Prove that sec 2x + tan 2x = tan (x + pi/4)

Question

I've been trying to figure out how to do this question, and no matter what I do, I can't seem to the solution. Below is my working so far,

LHS =

= sec 2x + tan 2x = 1/cos2x + sin2x/cos2x = 1+sin2x/cos2x

I've tried double angle (albeit, most likely incorrectly, if I keep failing to reach a solution).
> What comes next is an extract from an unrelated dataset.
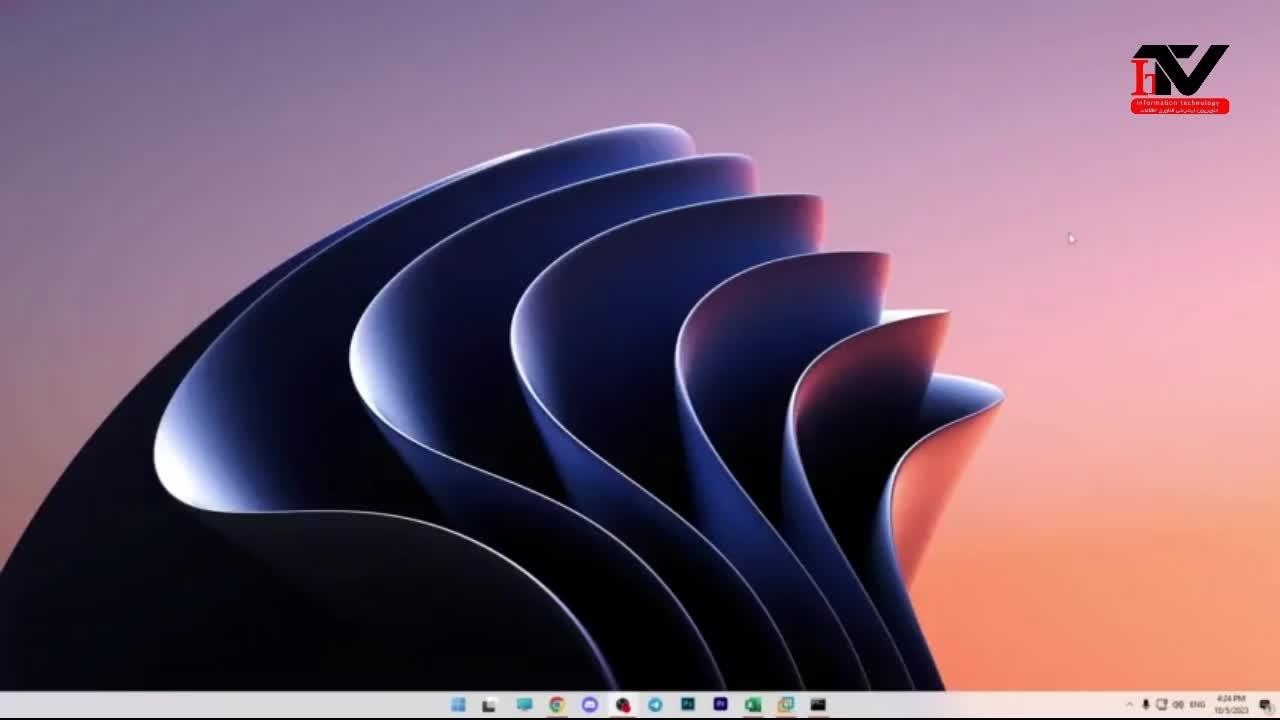Click the microphone icon in system tray
The image size is (1280, 720).
[1146, 705]
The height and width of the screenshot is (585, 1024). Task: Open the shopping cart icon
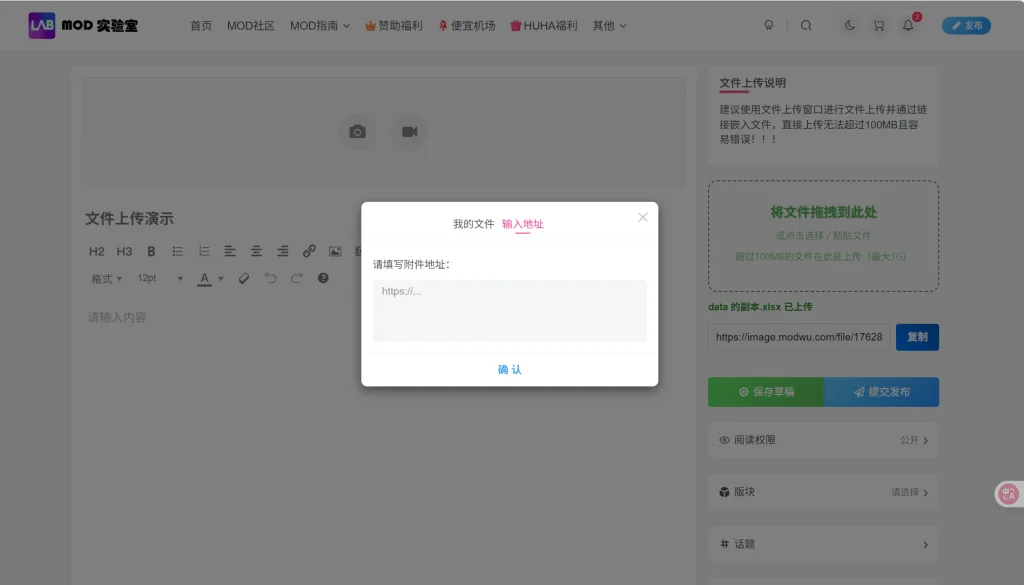pyautogui.click(x=878, y=26)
I've also tried comp. angles etc.

Any help would be greatly appreciated!

Answer 1

The left-hand side can be written as $$\frac{1+\sin(2x)}{\cos(2x)}$$ the right-hand side as $$\frac{\sin(x)+\cos(x)}{\cos(x)-\sin(x)}$$ multiply numerator and denominator of the last term by $$\sin(x)+\cos(x)$$

Answer 2

We expand the RHS to get $$\frac{\tan x + \tan \frac{\pi}{4}}{1 - \tan x \tan \frac{\pi}{4}} = \frac{\tan x + 1}{1 - \tan x} = \frac{\frac{\sin x}{\cos x}+1}{1 - \frac{\sin x}{\cos x}} = \frac{\cos x + \sin x}{\cos x - \sin x},$$ and we now multiply top and bottom by $\cos x + \sin x$ to obtain $$\frac{\cos^2 x + \sin^2 x + 2 \sin x \cos x}{\cos^2 x - \sin^2 x} = \frac{1+2 \sin x \cos x}{\cos^2 x - \sin^2 x}=\frac{1+\sin 2x}{\cos 2x},$$ as required.

Answer 3

Hint:

Set $t=\tan x$ and use the double-angle formulæ (the first one is valid for $x\not\equiv \pm\frac\pi 4\bmod\pi$): $$\tan 2x=\frac{2t}{1-t^2},\qquad \cos 2x=\frac{1-t^2}{1+t^2}.$$

Answer 4

Hint: set $x+\pi/4=y$, so the left-hand side becomes $$ \frac{1+\sin(2y-\pi/2)}{\cos(2y-\pi/2)}=\frac{1-\cos2y}{\sin2y} $$ Now use the duplication formulas…